WHAT IS EXPECTED:
I'd like the data beneath this line reproduced exactly, without any of its images.

SUPPLIED DATA:
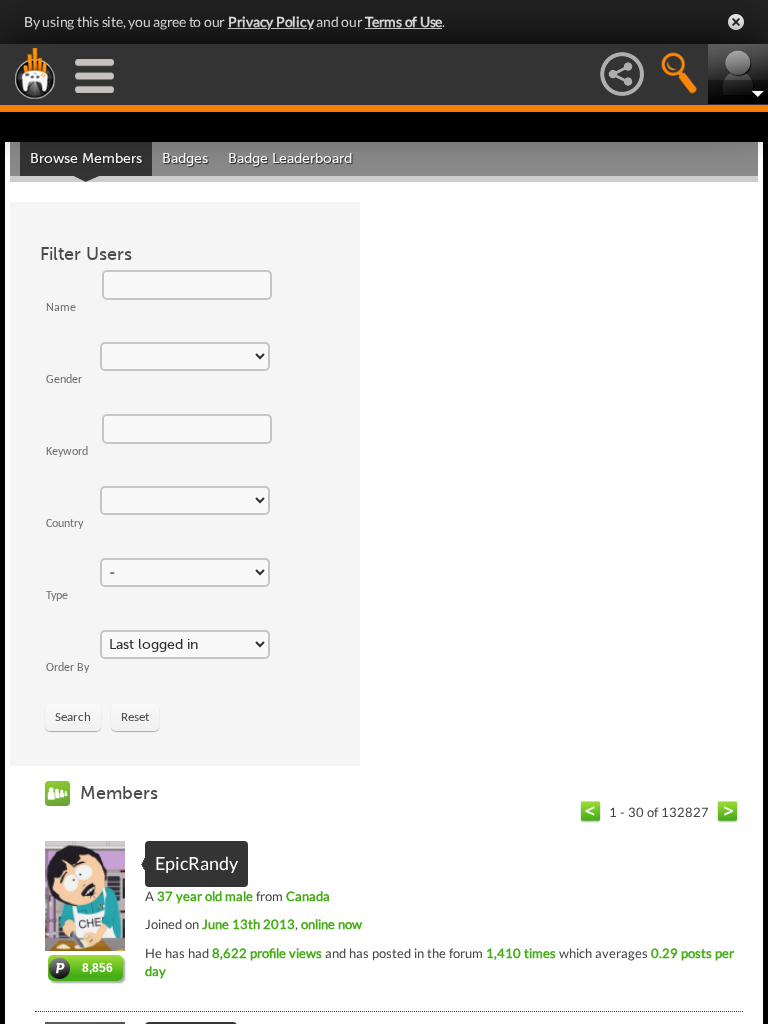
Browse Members (86, 158)
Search (73, 717)
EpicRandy (196, 863)
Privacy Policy (271, 21)
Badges (185, 158)
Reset (135, 717)
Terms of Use (403, 21)
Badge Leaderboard (290, 158)
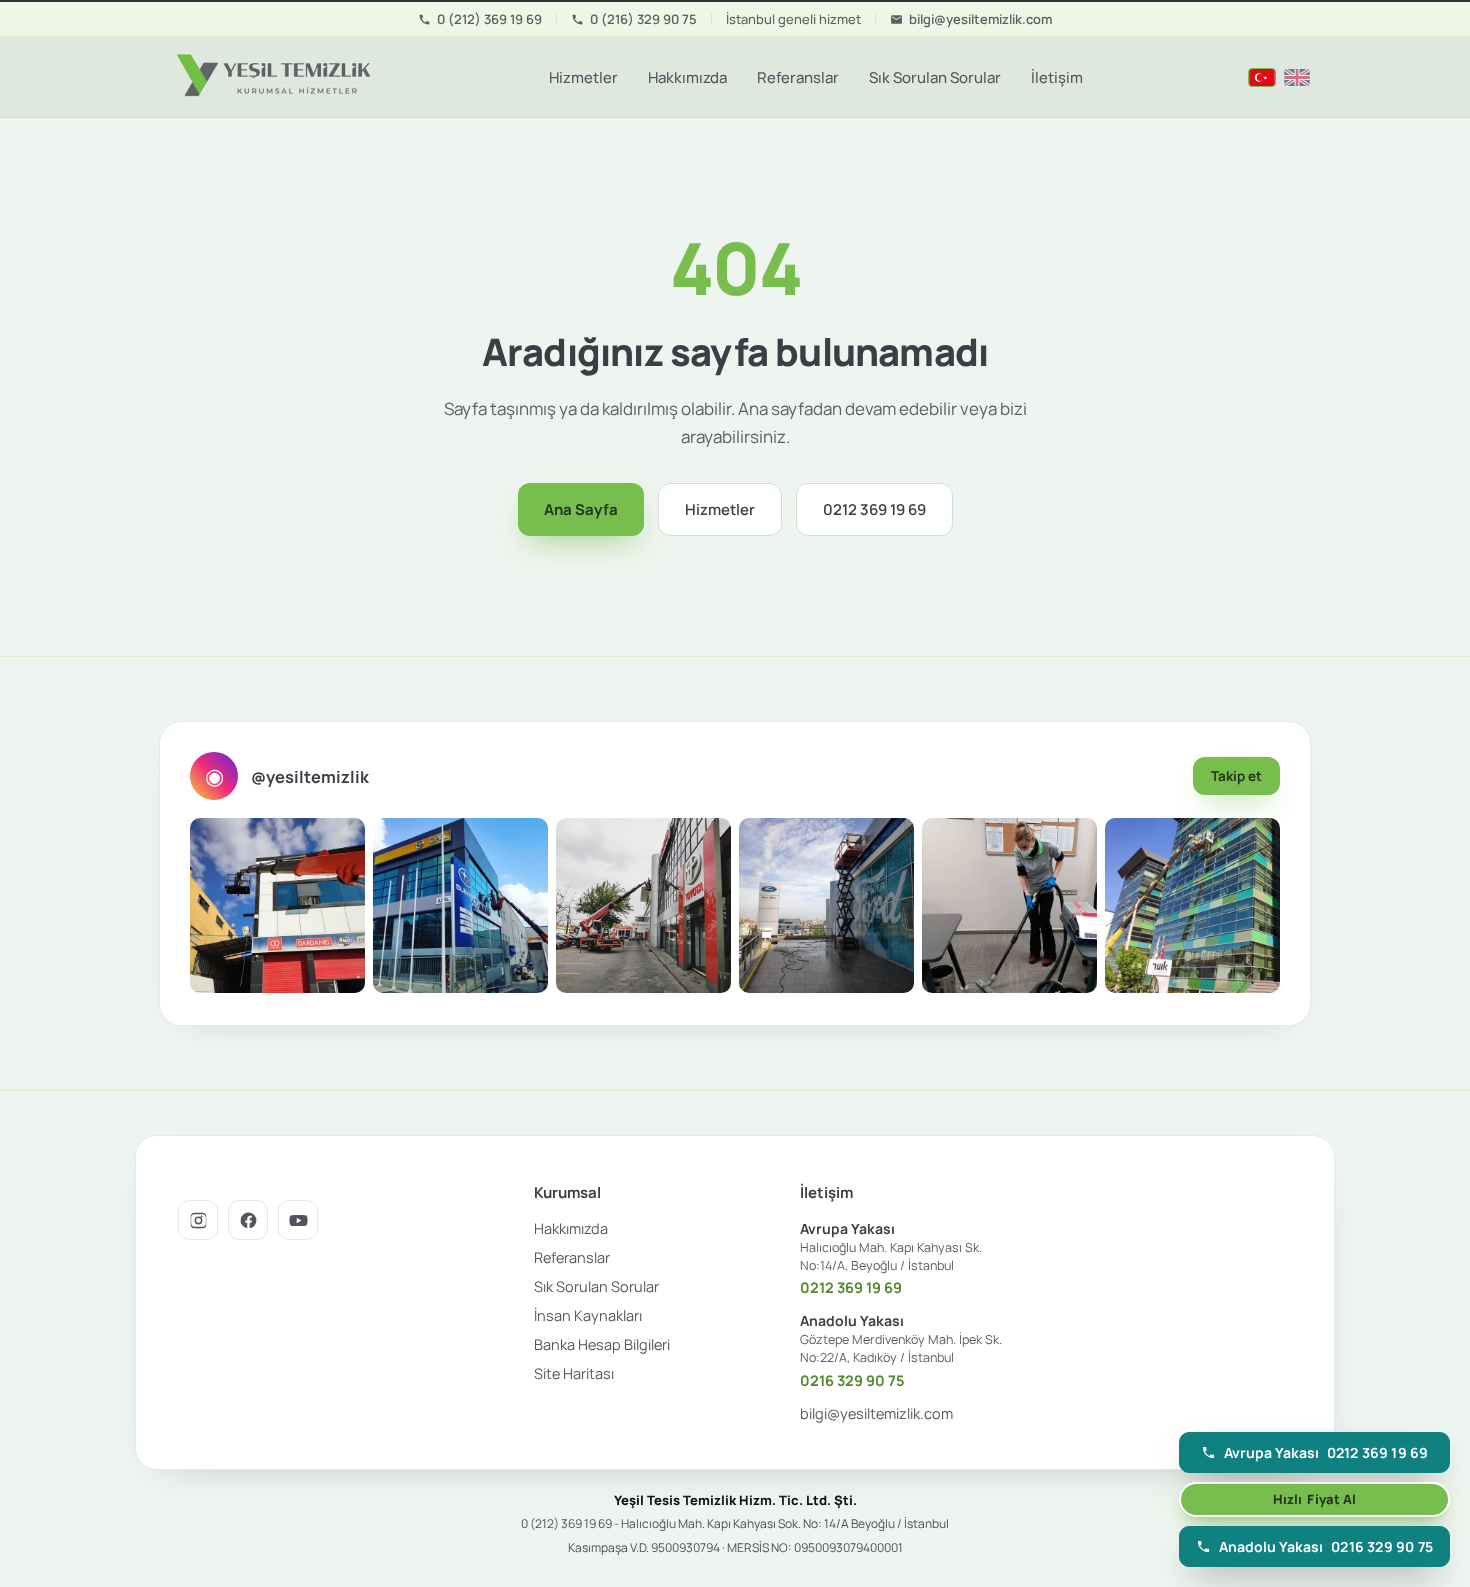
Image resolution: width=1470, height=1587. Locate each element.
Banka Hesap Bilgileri (602, 1344)
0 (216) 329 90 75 (643, 19)
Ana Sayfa (581, 509)
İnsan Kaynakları (588, 1315)
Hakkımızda (687, 77)
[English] (1297, 77)
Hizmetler (583, 77)
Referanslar (798, 77)
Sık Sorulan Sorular (935, 77)
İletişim (1057, 77)
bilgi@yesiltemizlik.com (980, 19)
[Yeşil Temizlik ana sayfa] (271, 77)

TASK RESPONSE:
Browse Members (86, 158)
Search (73, 717)
EpicRandy (196, 863)
Privacy Policy (271, 21)
Badges (185, 158)
Reset (135, 717)
Terms of Use (403, 21)
Badge Leaderboard (290, 158)
Image resolution: width=1470, height=1587. Locate each element.
Banka Hesap Bilgileri (602, 1344)
0 (216) 329 90 75 (643, 19)
Ana Sayfa (581, 509)
İnsan Kaynakları (588, 1315)
Hakkımızda (687, 77)
[English] (1297, 77)
Hizmetler (583, 77)
Referanslar (798, 77)
Sık Sorulan Sorular (935, 77)
İletişim (1057, 77)
bilgi@yesiltemizlik.com (980, 19)
[Yeşil Temizlik ana sayfa] (271, 77)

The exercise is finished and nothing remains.